Treatment Considerations
1. Medical Management of MCAS
Antihistamines (H1 and H2 blockers)
Mast cell stabilizers (e.g., cromolyn sodium)
Low-histamine or elimination diets—with close nutritional supervision to avoid worsening restriction
MCAS-specific supplements (e.g., quercetin, DAO enzyme)
Medical treatment must be carefully integrated with eating disorder care to avoid reinforcing avoidance or control-based behaviors.
2. Psychological Support
Trauma-informed therapy that addresses somatic symptoms and food-related fear
ARFID-informed treatment if applicable
Psychoeducation to reduce anxiety around symptoms and promote trust in the body
3. Nutritional Rehabilitation
Collaboration with a dietitian skilled in both eating disorders and food sensitivity protocols
Focus on expanding safe foods and reducing restriction gradually
Monitor for nutrient deficiencies and signs of malnutrition
Key Recommendations for Providers
Screen for MCAS when patients present with multi-system symptoms, food intolerance, or ARFID-like restriction
Validate symptoms without jumping to psychogenic explanations
Collaborate with specialists and avoid extreme elimination diets unless medically necessary
Support families in understanding that medical symptoms and disordered eating can coexist
Avoid blaming or minimizing—patients with MCAS may already feel dismissed or disbelieved
Final Thoughts
The intersection of MCAS and eating disorders is still an emerging area, but what’s clear is that complex, multi-system conditions require nuanced, integrative care.
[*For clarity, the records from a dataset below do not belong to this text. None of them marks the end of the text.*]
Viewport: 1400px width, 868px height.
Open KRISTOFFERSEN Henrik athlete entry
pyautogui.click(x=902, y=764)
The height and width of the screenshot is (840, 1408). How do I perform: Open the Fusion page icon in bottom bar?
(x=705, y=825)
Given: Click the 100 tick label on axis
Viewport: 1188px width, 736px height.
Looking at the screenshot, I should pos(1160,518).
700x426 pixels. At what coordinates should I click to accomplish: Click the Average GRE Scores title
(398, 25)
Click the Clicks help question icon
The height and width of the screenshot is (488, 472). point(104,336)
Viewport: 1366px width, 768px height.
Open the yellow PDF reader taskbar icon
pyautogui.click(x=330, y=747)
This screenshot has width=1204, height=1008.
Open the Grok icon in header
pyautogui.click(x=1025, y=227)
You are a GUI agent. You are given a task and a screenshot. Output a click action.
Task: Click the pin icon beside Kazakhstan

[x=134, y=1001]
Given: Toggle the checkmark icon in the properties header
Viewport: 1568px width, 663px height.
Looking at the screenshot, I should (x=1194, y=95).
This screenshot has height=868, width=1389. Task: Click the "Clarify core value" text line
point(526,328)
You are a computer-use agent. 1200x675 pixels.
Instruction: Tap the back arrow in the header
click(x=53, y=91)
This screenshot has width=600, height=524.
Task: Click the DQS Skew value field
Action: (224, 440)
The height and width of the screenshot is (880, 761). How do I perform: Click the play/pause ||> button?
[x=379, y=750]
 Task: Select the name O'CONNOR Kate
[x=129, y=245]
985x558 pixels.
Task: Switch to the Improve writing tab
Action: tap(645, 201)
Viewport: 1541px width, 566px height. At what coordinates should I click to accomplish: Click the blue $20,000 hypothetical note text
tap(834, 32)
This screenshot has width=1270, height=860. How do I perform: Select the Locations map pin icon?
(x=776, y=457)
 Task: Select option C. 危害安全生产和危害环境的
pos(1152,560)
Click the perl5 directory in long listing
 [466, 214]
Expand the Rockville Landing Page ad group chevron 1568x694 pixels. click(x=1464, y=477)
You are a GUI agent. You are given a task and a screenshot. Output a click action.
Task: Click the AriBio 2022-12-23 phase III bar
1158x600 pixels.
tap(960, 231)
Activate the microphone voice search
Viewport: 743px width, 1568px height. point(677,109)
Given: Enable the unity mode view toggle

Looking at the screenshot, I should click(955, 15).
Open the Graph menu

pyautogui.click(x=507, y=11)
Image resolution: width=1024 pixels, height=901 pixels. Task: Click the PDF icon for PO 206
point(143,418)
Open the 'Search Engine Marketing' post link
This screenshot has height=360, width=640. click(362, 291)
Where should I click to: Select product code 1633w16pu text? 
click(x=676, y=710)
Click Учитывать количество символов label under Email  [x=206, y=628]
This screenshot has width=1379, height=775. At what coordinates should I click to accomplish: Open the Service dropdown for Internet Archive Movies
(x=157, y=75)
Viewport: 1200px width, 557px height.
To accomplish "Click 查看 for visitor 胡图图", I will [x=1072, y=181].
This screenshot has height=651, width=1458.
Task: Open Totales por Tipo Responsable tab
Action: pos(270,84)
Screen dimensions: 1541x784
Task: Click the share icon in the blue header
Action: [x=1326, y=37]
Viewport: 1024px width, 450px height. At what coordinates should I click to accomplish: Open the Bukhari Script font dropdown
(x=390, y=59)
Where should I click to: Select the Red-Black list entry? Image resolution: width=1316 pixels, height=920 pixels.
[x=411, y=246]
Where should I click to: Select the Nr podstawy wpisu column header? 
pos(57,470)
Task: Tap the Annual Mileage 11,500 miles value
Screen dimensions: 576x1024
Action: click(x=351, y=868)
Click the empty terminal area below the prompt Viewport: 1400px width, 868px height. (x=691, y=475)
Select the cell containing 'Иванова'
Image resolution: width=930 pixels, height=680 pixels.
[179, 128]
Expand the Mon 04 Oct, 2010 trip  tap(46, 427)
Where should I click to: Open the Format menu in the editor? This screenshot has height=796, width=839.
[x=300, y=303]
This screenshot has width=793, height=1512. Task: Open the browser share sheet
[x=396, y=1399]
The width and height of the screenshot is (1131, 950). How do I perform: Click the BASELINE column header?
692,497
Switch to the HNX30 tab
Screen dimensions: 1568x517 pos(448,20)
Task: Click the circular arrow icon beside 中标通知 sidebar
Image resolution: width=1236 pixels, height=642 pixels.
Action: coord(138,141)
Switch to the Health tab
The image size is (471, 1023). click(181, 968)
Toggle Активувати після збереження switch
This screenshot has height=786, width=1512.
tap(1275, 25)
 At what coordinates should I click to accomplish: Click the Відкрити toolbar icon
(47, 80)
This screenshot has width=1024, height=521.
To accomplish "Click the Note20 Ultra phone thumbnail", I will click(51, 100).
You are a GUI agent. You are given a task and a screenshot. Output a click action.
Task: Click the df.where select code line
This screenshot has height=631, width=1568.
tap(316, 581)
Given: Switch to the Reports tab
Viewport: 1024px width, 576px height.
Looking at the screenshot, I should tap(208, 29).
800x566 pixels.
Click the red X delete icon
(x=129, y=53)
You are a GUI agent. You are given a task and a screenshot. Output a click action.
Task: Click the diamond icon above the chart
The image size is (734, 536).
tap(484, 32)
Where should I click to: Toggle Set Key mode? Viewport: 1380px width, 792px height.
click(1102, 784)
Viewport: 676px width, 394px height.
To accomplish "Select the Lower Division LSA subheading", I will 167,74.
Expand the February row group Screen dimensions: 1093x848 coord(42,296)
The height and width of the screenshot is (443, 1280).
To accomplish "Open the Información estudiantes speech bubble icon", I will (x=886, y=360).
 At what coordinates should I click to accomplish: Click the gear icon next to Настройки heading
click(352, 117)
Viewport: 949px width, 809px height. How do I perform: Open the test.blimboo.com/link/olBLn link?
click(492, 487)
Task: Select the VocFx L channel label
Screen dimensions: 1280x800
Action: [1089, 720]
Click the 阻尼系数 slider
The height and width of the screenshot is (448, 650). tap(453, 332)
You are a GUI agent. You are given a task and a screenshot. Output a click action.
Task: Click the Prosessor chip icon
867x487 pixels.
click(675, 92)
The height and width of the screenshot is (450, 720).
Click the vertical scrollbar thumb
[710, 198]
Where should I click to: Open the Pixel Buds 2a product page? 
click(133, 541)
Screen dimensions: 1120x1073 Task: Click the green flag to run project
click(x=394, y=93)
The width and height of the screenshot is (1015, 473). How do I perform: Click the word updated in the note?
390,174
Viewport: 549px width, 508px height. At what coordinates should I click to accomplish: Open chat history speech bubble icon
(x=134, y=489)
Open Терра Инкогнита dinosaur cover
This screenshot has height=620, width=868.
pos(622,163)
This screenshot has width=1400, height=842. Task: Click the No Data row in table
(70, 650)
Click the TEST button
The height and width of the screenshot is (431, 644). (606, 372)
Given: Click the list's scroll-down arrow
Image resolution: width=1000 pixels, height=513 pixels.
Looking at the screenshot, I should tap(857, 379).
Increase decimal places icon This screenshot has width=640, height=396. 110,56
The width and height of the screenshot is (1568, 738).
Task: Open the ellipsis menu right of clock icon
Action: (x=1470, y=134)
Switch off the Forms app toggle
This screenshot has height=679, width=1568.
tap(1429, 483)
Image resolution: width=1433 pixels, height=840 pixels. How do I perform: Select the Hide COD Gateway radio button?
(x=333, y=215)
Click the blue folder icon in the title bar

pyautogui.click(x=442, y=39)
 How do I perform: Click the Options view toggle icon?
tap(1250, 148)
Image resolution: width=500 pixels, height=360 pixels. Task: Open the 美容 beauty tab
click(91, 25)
For many patients, validating their physical symptoms and understanding the impact of mast cell dysregulation can be a turning point in both medical stabilization and psychological recovery.
By recognizing the role of MCAS in disordered eating—especially when it leads to fear, restriction, or anxiety around food—clinicians can build a bridge between physical healing and full recovery.
References
Afrin, L. B. (2016). Never Bet Against Occam: Mast Cell Activation Disease and the Modern Epidemics of Chronic Illness and Medical Complexity.
Theoharides, T. C., et al. (2019). Mast cells and inflammation. Biochimica et Biophysica Acta, 1865(1), 94–100.
Raj, S. R., et al. (2018). Postural tachycardia syndrome (POTS). Circulation, 138(8), 865–867.
Kushner, B. J. (2021). Sensory processing and feeding difficulties in children. JPGN Reports, 2(3).
Bonilla, F. A., et al. (2015). Consensus statements on the diagnosis and treatment of mast cell disorders. Journal of Allergy and Clinical Immunology, 136(2), 350–356.
Theoharides, T. C., et al. (2020). Neuropsychiatric aspects of mast cell activation. Translational Psychiatry, 10(1), 1–15.